Je connais Cyril depuis très longtemps. Je travaillais avec lui sur Comedy. Christophe Dechavanne est un monsieur qui a un talent propre et il a inventé deux chefs-d'œuvre qui sont "Coucou, c'est nous" et " Ciel, mon Mardi" même si aujourd'hui ça n'est pas le meilleur Dechavanne que l'on nous sert. Mais il doit bien faire vivre sa société. Cyril Hanouna arrive à un moment où il est en opposition avec tout un style qui vient de déferler depuis 10 ans où le rire est mêlé à la vulgarité. Ce qui n'est pas le style d'Hanouna ! Il n'est pas vulgaire. Je pense que c'est ce qui fait son succès aujourd'hui. Je pense que c'est un peu facile de faire sur scène ou à la télévision des sketchs où l'on se raconte sans pudeur en faisant appel à la vulgarité. Il est dans un monde absurde, totalement imaginaire.  C'est un délire permanent et constant mais il ne faut pas croire que ce délire est préparé.
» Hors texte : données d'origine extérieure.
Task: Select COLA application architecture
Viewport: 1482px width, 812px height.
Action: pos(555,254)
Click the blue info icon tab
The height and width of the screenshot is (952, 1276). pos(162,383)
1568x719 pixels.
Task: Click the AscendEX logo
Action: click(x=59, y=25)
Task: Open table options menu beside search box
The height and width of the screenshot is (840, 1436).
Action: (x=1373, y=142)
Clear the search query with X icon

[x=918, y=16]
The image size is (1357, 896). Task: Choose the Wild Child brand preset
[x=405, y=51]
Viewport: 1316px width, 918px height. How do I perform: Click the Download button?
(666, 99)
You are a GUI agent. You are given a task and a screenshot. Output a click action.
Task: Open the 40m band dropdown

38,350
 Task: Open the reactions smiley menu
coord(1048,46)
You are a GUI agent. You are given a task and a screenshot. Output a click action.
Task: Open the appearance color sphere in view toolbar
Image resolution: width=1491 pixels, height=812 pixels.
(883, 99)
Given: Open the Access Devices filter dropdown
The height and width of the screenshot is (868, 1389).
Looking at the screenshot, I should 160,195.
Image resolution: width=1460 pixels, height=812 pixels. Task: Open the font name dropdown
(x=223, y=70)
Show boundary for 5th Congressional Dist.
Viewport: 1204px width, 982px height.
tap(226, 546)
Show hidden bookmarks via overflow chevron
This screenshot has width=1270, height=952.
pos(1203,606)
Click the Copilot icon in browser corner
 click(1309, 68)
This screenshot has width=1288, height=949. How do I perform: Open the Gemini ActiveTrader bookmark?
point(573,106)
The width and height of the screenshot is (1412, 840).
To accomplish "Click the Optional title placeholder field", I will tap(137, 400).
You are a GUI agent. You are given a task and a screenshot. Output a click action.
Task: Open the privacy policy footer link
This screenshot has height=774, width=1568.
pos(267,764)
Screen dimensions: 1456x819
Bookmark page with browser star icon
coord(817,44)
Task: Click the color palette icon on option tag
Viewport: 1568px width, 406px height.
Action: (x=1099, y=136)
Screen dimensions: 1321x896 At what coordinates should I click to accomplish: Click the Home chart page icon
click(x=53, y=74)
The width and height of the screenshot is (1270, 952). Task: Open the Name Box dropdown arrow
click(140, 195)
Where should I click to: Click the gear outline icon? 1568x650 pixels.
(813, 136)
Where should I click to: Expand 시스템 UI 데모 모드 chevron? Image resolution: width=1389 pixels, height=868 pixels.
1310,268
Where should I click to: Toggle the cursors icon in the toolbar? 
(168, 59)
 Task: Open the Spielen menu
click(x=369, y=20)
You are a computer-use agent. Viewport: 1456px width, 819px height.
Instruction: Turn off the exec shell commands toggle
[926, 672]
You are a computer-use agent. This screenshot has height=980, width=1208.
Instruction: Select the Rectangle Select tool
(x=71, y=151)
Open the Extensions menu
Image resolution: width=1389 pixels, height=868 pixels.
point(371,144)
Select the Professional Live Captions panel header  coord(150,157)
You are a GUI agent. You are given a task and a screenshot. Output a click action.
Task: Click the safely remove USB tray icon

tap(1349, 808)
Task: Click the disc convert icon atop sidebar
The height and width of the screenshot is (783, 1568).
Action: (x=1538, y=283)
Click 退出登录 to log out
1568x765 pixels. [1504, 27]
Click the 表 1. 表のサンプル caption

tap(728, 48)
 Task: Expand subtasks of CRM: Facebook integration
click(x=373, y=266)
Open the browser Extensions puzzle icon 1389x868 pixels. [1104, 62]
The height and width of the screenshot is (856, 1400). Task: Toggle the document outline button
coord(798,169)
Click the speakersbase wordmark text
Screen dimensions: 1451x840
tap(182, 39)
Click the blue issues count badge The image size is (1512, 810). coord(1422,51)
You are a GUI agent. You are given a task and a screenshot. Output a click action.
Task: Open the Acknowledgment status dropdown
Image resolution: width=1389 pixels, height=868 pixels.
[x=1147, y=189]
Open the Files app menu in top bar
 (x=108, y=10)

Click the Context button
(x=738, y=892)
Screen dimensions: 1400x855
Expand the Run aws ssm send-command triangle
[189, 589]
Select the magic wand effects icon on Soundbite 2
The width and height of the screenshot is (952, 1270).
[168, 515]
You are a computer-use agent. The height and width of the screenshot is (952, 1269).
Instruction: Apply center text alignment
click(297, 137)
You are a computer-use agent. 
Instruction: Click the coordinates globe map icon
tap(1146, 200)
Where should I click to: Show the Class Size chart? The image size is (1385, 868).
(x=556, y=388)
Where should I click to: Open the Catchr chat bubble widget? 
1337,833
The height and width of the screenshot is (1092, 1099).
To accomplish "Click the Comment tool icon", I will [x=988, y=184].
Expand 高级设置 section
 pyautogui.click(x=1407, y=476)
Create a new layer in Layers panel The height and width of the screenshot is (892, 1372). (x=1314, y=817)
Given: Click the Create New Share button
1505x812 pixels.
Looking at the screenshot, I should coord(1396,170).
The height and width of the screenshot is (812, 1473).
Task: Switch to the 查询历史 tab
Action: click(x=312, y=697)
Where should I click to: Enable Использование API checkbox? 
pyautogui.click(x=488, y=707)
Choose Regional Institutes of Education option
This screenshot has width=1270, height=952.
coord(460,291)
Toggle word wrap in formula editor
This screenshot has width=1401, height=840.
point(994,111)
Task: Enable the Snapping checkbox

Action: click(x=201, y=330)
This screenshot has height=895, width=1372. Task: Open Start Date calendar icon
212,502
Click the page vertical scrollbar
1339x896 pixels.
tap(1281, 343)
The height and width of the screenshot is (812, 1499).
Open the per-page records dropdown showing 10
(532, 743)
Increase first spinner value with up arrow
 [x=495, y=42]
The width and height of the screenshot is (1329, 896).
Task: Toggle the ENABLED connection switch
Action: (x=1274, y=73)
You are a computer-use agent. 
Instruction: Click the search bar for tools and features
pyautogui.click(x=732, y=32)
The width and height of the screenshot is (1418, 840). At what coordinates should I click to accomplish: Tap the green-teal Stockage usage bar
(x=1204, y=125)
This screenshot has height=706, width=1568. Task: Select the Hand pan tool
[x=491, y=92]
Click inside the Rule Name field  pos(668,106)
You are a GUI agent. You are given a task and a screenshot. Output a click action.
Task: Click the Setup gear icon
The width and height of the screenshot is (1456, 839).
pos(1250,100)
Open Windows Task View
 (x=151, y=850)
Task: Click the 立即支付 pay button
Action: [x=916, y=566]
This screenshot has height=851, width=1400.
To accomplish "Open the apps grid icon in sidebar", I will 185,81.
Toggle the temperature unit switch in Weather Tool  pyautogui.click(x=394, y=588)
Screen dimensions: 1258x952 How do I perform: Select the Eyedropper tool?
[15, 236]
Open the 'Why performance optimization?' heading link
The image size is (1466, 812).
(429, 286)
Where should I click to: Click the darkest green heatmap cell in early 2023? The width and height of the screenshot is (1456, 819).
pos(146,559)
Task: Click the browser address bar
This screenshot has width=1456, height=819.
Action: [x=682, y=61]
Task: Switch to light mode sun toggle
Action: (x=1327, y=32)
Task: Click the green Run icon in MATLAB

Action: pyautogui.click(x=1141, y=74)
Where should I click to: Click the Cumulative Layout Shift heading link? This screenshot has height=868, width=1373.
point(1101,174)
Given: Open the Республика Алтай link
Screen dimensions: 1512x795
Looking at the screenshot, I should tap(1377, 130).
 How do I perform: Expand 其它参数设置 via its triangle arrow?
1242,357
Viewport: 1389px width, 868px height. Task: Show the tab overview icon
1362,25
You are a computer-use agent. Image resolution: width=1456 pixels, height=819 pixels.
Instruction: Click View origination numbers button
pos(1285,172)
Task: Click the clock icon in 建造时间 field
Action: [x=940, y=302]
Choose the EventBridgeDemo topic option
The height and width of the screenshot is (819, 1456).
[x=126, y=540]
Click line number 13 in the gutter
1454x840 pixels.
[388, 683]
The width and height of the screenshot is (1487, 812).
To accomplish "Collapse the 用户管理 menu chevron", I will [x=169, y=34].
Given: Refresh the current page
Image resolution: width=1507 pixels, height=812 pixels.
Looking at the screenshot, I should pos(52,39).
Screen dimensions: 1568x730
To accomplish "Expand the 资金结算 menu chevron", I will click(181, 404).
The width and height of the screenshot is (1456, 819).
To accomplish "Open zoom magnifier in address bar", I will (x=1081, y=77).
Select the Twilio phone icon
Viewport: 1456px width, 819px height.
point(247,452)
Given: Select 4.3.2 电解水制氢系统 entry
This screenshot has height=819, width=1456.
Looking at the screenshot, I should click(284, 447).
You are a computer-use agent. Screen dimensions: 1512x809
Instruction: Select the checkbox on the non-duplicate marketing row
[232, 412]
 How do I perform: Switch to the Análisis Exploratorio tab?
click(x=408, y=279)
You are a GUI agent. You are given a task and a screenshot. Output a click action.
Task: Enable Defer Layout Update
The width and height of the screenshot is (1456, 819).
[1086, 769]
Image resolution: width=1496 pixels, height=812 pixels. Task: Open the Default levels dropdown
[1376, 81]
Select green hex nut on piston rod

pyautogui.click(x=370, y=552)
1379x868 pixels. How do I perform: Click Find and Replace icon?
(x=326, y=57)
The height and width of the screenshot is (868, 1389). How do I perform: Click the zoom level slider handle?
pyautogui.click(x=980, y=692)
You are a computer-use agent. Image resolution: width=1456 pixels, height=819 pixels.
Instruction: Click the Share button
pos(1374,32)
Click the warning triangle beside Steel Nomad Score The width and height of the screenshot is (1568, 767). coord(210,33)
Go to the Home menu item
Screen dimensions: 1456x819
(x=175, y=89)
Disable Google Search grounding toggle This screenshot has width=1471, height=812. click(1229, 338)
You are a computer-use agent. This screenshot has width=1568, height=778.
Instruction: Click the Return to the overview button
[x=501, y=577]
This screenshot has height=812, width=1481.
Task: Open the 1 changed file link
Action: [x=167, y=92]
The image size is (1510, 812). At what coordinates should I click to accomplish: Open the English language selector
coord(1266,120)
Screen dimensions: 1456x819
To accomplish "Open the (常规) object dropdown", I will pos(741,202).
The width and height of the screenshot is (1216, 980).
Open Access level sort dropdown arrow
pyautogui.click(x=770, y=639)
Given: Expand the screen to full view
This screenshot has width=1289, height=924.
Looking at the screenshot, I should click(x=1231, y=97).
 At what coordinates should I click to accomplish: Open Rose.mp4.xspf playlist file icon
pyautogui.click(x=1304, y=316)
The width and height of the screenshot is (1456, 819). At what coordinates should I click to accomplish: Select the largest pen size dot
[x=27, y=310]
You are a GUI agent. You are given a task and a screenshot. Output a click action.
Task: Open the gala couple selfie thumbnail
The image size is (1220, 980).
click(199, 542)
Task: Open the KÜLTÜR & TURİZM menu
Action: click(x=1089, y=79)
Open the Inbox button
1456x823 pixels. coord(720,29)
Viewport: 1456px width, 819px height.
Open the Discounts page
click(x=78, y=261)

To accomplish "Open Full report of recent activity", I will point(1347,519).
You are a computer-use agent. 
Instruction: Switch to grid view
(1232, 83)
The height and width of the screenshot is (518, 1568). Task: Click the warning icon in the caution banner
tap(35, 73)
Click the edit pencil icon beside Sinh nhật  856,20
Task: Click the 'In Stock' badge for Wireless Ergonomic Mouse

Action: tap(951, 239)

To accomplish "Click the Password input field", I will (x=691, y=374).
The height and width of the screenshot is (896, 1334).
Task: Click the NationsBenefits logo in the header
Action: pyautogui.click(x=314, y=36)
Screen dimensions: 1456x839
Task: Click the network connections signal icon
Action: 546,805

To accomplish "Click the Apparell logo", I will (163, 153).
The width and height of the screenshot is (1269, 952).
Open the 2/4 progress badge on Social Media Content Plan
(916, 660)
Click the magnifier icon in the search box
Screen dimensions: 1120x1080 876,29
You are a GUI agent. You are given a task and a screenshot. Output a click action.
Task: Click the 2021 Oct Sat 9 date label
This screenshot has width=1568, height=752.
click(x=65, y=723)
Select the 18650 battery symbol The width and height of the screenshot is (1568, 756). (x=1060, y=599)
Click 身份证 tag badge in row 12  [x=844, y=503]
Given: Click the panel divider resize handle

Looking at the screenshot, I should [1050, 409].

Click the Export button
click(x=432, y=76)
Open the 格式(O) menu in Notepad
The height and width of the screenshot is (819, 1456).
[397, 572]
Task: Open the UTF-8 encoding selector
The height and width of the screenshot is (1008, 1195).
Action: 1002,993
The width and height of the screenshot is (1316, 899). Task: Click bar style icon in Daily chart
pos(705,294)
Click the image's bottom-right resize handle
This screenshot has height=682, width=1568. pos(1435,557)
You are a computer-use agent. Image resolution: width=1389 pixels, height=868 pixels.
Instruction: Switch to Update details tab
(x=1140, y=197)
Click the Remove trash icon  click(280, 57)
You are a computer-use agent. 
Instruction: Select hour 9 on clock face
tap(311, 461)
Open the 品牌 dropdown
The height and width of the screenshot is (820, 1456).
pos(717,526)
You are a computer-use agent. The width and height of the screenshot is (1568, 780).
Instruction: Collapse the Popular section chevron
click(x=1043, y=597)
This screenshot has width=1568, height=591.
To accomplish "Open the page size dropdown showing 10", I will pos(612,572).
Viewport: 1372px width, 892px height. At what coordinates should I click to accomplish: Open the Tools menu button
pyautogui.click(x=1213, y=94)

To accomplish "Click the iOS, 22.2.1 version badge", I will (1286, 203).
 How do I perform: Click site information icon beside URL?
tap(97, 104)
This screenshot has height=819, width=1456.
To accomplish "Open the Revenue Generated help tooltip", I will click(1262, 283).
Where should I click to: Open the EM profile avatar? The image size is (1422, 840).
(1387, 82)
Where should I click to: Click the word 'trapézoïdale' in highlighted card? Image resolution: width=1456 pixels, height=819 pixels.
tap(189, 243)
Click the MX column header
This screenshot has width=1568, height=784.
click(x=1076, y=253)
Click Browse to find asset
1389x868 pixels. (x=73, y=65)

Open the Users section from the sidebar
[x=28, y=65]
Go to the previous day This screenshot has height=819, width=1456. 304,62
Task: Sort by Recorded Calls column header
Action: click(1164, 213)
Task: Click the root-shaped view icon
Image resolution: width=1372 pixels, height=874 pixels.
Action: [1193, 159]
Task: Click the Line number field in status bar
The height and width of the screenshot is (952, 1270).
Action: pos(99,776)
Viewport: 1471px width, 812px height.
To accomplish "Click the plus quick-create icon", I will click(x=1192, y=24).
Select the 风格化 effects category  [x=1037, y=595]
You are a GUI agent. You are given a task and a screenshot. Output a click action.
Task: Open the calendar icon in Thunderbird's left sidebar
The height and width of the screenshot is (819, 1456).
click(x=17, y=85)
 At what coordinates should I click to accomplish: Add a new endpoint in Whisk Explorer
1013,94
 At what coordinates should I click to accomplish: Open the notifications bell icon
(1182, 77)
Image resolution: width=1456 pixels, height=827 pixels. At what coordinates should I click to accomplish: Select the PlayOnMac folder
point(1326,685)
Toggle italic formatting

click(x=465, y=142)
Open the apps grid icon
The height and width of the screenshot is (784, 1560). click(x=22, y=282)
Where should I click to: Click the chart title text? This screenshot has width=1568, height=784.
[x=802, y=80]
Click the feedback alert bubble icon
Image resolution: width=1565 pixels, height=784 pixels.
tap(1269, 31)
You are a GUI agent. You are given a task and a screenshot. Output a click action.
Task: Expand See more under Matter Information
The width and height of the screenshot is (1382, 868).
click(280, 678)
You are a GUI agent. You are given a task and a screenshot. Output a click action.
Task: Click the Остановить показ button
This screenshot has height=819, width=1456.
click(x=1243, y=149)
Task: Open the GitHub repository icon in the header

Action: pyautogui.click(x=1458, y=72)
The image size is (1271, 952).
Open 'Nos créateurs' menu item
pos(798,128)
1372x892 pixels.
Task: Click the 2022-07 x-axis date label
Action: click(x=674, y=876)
C'est travaillé avec sérieux mais spontané. Il est à la fois cet homme de délire et un chef d'orchestre extraordinaire, un vrai professionnel. Ce n'est pas un rigolo du tout dans la vie. On est revenu grâce à lui à des moments que l'on a connu avec des personnages et grands chansonniers d'après guerre très drôles et sans vulgarité. Malheureusement Sébastien Cauet est tombé dedans directement. Il avait un succès comparable mais il est très vite devenu vulgaire au fur et à mesure de son succès. Je n'ai rien à dire contre l'homme car c'est un type formidable mais il ne se rendait pas compte qu'il dérivait. Hanouna sait s'entourer : Benahim, Lemoine... sont fins et pas vulgaires. Il a le rire d'un Robert Dhéry dans "les Branquignoles". Dhéry est celui qui a fait le succès de Louis De Funes et tant d'autres. Il a le délire du film le "Petit baigneur". Un second degré irrésistible. C'est un immense compliment que je peux lui faire, Cyril Hanouna est le Dhéry d'aujourd'hui.

libre PB

Que regardez-vous à la télévision ?

C'est simple, on va allez vite : je regarde essentiellement les séries anglaises comme "Otopsy", "Meurtres en sommeil" ou "Valender" et quelques américaines, celles de Wolf, un producteur de génie pour moi.  Les formats angoissants comme "Esprits criminels" ne sont pas ma tasse de thé. Je préfère la narration anglaise. Les anglais et la BBC ont un savoir faire épatant, ils écrivent des scénarios qui tiennent en deux épisodes d'une heure pour une histoire. Ils prennent donc plus le temps de raconter. Elle est plus développée puisqu'on est sur la durée d'un film et non d'une série. Je regarde aussi les histoires de mes camarades Stéphane Bern, Franck Ferrand et le fils Poivre d'Arvor. Mais les bons souvenirs que je garde en France, sont surtout les conteurs.